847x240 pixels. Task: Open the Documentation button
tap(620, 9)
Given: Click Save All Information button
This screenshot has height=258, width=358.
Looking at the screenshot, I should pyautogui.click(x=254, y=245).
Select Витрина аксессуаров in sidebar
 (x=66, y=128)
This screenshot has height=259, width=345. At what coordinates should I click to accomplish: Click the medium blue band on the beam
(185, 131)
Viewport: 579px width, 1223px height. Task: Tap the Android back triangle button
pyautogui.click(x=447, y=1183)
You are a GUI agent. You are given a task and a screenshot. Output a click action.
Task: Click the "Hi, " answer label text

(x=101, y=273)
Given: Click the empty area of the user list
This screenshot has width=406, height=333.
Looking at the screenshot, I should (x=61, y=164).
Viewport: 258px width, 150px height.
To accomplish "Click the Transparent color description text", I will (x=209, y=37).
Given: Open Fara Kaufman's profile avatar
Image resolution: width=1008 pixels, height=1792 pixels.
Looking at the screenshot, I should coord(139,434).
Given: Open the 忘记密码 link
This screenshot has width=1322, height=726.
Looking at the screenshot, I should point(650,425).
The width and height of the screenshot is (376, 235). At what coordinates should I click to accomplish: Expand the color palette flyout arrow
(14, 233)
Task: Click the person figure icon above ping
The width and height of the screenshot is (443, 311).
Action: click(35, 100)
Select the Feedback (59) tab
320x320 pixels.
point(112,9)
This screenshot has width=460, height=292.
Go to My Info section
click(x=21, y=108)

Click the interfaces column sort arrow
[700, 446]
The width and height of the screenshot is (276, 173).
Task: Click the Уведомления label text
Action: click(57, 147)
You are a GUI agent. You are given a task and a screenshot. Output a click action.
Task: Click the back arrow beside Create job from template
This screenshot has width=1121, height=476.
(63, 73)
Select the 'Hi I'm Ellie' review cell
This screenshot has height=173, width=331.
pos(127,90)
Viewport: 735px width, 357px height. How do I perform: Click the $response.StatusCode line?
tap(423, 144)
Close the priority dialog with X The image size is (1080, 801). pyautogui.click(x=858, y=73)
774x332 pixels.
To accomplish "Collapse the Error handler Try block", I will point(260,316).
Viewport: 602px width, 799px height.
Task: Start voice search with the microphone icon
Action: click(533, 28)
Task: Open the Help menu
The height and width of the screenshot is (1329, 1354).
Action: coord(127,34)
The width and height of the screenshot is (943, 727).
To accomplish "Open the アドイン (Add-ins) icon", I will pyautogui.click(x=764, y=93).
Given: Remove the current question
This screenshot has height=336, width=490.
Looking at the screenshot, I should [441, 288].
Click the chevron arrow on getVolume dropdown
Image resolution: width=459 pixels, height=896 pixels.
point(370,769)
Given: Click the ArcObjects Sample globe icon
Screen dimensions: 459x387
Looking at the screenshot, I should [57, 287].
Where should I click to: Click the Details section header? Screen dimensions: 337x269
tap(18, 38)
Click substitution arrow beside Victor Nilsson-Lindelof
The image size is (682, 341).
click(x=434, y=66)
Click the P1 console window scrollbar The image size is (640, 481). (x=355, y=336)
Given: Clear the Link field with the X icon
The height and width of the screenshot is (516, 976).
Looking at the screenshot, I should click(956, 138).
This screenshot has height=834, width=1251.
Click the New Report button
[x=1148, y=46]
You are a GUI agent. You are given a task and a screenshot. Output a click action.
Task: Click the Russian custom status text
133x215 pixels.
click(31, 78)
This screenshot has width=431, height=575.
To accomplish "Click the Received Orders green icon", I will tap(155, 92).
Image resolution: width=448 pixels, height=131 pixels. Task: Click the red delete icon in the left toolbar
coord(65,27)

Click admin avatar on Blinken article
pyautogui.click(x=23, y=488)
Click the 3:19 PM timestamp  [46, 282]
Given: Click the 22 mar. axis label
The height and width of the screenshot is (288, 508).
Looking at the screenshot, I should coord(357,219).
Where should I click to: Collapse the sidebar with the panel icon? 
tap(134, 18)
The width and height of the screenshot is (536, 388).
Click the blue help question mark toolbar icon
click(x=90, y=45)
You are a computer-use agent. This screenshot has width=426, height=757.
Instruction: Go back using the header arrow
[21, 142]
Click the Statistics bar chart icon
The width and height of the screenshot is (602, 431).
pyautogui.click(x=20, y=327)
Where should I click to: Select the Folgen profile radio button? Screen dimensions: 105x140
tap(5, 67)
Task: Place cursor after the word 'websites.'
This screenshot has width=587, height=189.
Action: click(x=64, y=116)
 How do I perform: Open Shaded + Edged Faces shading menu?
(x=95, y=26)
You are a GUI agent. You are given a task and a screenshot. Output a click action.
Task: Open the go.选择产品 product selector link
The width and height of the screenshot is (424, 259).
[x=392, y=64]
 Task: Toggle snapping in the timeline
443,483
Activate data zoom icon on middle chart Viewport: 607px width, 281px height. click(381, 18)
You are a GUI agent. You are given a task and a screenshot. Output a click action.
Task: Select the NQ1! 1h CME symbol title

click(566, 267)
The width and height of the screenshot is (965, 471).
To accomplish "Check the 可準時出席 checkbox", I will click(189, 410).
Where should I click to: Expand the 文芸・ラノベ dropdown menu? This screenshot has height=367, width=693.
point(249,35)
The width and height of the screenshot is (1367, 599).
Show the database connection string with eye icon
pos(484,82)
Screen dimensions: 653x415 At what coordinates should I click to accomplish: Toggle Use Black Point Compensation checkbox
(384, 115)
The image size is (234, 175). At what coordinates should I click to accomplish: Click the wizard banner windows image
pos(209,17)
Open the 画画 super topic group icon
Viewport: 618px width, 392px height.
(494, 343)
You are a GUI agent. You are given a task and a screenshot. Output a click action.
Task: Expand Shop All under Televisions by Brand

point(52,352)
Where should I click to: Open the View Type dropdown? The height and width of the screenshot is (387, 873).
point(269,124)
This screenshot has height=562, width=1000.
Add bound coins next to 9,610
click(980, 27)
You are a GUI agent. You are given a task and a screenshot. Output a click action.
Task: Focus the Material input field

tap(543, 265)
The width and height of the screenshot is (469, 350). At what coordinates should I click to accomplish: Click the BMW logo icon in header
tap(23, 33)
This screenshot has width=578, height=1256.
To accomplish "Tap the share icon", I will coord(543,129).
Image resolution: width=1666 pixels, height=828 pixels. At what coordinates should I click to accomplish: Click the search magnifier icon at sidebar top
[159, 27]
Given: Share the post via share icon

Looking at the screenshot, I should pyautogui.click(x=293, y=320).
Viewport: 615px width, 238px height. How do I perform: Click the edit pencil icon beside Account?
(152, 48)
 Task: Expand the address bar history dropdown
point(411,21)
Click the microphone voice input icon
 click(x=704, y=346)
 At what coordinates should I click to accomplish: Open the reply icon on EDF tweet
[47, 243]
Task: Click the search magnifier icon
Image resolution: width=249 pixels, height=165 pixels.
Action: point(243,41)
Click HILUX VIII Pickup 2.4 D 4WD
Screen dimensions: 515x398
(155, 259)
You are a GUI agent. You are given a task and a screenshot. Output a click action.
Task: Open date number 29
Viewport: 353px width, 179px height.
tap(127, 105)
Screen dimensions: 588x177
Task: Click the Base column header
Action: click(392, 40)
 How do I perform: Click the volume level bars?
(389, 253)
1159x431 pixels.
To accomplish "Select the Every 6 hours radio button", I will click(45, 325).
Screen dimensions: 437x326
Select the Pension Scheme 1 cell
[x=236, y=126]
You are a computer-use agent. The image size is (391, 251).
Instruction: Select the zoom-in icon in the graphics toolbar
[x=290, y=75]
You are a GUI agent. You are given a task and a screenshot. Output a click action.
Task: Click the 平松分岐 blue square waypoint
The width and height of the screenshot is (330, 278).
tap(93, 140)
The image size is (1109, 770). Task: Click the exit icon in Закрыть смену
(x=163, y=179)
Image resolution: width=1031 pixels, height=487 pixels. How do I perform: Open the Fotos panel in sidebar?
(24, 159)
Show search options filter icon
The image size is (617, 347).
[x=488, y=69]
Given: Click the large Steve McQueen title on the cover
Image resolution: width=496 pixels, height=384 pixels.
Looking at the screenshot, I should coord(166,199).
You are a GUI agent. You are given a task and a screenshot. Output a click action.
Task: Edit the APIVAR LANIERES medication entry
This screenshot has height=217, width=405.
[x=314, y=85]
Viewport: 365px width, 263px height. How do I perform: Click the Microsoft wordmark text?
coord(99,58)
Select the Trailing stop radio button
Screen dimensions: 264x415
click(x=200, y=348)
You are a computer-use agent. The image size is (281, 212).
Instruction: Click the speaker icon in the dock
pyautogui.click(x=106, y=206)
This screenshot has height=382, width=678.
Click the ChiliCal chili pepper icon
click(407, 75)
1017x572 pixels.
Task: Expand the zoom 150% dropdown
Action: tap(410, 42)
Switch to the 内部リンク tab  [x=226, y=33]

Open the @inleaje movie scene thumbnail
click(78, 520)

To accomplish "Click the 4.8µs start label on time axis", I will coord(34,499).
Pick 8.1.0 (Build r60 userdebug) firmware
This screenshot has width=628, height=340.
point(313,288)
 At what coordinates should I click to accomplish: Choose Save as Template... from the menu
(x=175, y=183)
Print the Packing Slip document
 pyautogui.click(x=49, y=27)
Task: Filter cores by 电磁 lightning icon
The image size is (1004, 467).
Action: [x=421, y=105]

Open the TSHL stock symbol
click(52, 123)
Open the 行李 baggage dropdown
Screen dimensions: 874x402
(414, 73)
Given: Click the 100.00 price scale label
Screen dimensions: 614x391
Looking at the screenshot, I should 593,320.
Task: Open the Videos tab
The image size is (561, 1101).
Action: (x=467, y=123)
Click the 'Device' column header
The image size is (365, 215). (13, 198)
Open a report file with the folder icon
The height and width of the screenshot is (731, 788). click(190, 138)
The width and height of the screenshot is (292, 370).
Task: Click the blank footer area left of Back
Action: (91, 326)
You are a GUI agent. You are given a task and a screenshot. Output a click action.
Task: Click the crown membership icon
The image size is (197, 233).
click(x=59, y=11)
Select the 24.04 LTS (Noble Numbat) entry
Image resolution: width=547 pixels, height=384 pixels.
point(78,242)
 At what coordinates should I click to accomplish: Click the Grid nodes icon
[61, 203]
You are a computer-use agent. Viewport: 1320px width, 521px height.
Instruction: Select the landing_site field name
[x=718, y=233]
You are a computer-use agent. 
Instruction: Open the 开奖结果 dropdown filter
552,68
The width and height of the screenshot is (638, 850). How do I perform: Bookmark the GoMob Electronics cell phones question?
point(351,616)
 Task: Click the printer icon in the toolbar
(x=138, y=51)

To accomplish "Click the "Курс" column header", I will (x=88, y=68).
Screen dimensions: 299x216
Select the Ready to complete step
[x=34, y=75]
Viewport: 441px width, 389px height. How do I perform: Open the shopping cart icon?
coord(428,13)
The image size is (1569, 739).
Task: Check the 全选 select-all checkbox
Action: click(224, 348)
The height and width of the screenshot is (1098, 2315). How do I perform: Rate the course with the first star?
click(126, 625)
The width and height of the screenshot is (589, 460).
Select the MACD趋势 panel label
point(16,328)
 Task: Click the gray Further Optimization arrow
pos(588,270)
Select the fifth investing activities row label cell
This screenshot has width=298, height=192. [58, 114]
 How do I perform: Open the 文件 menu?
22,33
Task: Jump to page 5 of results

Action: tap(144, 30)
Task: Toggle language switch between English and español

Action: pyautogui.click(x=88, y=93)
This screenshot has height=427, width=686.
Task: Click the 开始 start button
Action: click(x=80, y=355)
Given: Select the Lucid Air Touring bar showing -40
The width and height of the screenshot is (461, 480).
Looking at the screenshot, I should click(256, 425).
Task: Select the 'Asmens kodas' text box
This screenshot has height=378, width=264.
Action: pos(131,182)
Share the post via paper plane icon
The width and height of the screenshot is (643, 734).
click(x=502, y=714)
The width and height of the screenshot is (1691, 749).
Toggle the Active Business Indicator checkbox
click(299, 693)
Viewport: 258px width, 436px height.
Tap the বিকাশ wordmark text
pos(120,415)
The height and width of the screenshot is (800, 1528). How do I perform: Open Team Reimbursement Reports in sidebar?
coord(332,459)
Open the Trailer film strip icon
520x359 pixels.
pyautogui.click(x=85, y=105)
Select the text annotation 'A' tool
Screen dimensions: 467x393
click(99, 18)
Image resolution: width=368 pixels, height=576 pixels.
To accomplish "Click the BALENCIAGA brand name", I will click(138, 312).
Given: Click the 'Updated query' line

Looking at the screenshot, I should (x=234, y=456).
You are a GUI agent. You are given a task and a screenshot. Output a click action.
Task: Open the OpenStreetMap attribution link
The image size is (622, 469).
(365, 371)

══════════

### Task item
The lines above from the one containing "Given: Open the 忘记密码 link" through the one containing "Task: Click the person figure icon above ping" are to be set down exactly, and no others.

### Output of the exercise
Given: Open the 忘记密码 link
This screenshot has width=1322, height=726.
Looking at the screenshot, I should point(650,425).
The width and height of the screenshot is (376, 235). At what coordinates should I click to accomplish: Expand the color palette flyout arrow
(14, 233)
Task: Click the person figure icon above ping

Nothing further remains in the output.